━━ Records ━━

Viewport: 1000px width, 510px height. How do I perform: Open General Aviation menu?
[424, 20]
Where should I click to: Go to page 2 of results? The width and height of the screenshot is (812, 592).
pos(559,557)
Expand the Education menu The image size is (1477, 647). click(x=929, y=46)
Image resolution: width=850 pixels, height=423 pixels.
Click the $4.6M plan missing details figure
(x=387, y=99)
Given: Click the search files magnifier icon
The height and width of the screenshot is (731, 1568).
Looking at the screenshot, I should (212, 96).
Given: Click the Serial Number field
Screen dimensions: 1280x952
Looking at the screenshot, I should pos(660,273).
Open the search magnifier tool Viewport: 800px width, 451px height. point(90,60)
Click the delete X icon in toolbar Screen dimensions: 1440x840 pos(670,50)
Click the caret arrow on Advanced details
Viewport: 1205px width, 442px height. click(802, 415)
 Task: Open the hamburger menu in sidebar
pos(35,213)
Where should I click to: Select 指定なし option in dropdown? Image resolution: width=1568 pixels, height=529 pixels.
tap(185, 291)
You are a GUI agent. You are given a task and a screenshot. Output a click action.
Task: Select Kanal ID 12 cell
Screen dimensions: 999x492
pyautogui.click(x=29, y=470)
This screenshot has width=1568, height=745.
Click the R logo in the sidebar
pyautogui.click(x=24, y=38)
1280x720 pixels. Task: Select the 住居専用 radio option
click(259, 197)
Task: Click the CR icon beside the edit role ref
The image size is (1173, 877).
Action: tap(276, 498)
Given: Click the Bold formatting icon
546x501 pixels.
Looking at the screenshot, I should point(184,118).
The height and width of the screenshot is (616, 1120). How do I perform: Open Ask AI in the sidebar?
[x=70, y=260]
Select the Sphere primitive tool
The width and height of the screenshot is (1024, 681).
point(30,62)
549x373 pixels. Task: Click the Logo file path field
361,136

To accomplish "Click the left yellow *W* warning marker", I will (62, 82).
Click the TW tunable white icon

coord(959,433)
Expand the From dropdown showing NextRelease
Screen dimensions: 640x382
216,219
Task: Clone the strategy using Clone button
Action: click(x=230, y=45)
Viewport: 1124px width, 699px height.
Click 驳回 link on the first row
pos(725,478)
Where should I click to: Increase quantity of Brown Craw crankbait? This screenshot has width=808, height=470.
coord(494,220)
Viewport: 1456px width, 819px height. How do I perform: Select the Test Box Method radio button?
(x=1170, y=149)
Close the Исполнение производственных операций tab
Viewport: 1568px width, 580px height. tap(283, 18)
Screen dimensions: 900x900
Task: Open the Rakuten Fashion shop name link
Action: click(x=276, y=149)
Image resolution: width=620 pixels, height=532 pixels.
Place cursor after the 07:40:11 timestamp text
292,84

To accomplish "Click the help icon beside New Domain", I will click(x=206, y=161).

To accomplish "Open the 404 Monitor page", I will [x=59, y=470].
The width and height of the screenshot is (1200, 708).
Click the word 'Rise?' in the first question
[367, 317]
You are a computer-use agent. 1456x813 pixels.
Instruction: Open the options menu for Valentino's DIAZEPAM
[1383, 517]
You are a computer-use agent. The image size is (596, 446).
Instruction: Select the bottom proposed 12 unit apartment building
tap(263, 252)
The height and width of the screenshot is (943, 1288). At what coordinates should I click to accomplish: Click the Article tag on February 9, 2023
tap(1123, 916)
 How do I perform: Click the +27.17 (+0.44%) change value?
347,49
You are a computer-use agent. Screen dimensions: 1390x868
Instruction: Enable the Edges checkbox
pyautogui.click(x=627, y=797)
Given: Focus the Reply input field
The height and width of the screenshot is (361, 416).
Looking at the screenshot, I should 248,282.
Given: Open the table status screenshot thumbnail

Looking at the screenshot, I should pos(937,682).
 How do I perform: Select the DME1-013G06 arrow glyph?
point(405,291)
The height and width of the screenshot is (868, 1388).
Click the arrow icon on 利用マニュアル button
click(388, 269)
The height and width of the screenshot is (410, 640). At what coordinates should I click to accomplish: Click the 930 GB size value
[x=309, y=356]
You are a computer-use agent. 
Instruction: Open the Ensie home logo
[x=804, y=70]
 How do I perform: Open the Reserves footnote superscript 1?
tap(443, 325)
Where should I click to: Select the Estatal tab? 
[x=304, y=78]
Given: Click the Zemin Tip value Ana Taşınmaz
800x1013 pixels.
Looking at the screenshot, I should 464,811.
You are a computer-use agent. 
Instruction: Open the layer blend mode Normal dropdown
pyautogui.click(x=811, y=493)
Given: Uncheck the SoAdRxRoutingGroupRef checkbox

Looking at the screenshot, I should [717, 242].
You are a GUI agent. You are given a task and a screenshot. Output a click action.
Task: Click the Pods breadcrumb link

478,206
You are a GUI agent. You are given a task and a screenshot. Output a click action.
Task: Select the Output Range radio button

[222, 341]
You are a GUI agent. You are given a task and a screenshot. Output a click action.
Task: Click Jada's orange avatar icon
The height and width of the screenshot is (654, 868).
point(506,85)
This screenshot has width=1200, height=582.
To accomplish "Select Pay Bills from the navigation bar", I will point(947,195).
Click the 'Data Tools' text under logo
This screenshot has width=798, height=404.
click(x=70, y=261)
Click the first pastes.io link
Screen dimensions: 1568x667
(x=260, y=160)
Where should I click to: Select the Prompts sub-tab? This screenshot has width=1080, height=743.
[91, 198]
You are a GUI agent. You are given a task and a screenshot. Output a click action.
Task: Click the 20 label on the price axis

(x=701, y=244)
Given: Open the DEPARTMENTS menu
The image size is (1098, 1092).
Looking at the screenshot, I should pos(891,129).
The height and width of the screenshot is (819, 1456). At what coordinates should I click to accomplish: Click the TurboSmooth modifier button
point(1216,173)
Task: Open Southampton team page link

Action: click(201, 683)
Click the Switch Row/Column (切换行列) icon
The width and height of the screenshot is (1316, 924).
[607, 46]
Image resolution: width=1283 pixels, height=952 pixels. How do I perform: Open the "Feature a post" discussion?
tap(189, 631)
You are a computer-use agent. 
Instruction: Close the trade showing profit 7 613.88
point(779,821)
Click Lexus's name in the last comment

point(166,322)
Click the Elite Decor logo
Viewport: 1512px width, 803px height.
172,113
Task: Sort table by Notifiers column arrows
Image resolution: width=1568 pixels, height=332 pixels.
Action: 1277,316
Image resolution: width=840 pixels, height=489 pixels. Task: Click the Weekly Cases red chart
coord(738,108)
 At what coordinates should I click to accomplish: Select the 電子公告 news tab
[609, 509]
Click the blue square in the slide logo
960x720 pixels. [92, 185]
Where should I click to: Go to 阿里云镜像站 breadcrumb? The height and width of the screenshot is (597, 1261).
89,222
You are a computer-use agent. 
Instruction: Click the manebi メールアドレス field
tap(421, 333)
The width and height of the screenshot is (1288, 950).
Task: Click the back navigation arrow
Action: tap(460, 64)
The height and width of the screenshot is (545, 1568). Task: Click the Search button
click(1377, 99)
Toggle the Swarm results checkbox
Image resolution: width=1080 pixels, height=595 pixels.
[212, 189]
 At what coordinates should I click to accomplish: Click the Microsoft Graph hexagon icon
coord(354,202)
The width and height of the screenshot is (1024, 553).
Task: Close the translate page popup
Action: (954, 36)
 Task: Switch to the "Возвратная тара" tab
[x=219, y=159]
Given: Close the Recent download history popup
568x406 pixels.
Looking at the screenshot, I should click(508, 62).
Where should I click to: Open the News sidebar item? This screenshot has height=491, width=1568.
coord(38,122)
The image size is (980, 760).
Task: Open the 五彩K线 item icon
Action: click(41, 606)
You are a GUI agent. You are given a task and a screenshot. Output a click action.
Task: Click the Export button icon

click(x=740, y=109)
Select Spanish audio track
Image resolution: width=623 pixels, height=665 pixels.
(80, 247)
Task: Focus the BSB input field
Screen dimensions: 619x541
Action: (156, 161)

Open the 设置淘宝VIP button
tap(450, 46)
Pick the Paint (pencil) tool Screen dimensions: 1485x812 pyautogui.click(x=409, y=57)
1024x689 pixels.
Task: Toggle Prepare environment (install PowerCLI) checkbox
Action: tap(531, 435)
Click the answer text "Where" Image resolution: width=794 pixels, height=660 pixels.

━━━

Which lines in the records above contain the word "field"? Case counts. Pick out each such line and copy it.

__Exercise solution__
Given: Click the Serial Number field
549x373 pixels. Task: Click the Logo file path field
Given: Focus the Reply input field
Instruction: Click the manebi メールアドレス field
Task: Focus the BSB input field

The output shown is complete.